Aggregate Consumption Function and Planned Aggregate Spending Showing the table graphically, The lower line, CF, is the aggregate consumption function constructed from the data. The upper line, AEPlanned, is the planned aggregate spending line, also constructed from the data. It is equivalent to the aggregate consumption function line shifted up by $500 billion, the amount of planned investment spending, IPlanned.

Income-Expenditure Equilibrium The economy is in income–expenditure equilibrium when GDP is equal to planned aggregate spending. Income–expenditure equilibrium GDP is the level of GDP at which GDP equals planned aggregate spending.

Income-Expenditure Equilibrium Income–expenditure equilibrium occurs at E, the point where the planned aggregate spending line, AEPlanned, crosses the 45-degree line. At E, the economy produces GDP* of $2,000 billion, the only point at which GDP equals planned aggregate spending, AEPlanned, and unplanned inventory investment, IUnplanned, is zero. At any level of GDP less than GDP*, AEPlanned exceeds GDP. As a result, unplanned inventory spending, Iunplanned, is negative and firms respond by increasing reduction. At any level of GDP greater than GDP*, GDP exceeds AEPlanned. Unplanned inventory investment, Iunplanned, is positive and firms respond by reducing production.

Keynesian Cross The Keynesian cross diagram identifies income-expenditure equilibrium as the point where the planned aggregate spending line crosses the 45-degree line. Developed by Paul Samuelson.

Multiplier Process and Inventory Adjustment When planned spending by households and firms does not equal the current aggregate output by firms, this difference shows up in changes in inventories. Over time, the firms’ response to inventory changes moves real GDP to equilibrium. Changes in inventories are considered a leading indicator of future economic activity.

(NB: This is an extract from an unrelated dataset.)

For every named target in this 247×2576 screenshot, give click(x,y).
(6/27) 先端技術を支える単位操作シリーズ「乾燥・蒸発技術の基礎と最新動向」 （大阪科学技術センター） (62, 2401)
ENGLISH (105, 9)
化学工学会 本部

Multiplier Process and Inventory Adjustment Panel (a) illustrates the change in GDP* caused by an autonomous increase in planned spending. The economy is initially at equilibrium point E1 with an equilibrium GDP1* equal to 2,000. AEPlanned increases by 400 and shifts the planned aggregate spending line upward by 400. The economy is no longer in income–expenditure equilibrium: GDP is equal to 2,000, but AEPlanned, is now 2,400, represented by point X. The vertical distance between the two planned aggregate spending lines, equal to 400, represents IUnplanned = – 400—the negative inventory investment that the economy now experiences. Firms respond by increasing production, and the economy eventually reaches a new income–expenditure equilibrium at E2 with a higher level of equilibrium GDP, GDP2*, equal to 3,000. The increase in GDP* is several times larger than the autonomous increased in planned spending, reflecting the effects of the multiplier on the economy. Panel (b) shows the corresponding rightward shift of the AD curve generated by the increase in AEPlanned. The change in GDP*, from GDP1* to GDP2*, corresponds to the increase in quantity demanded of aggregate output at any given aggregate price level.

The Paradox of Thrift In the Paradox of Thrift, households and producers cut their spending in anticipation of future tough economic times. It is called a paradox because what’s usually “good” (saving to provide for your family in hard times) is “bad” (because it can make everyone worse off).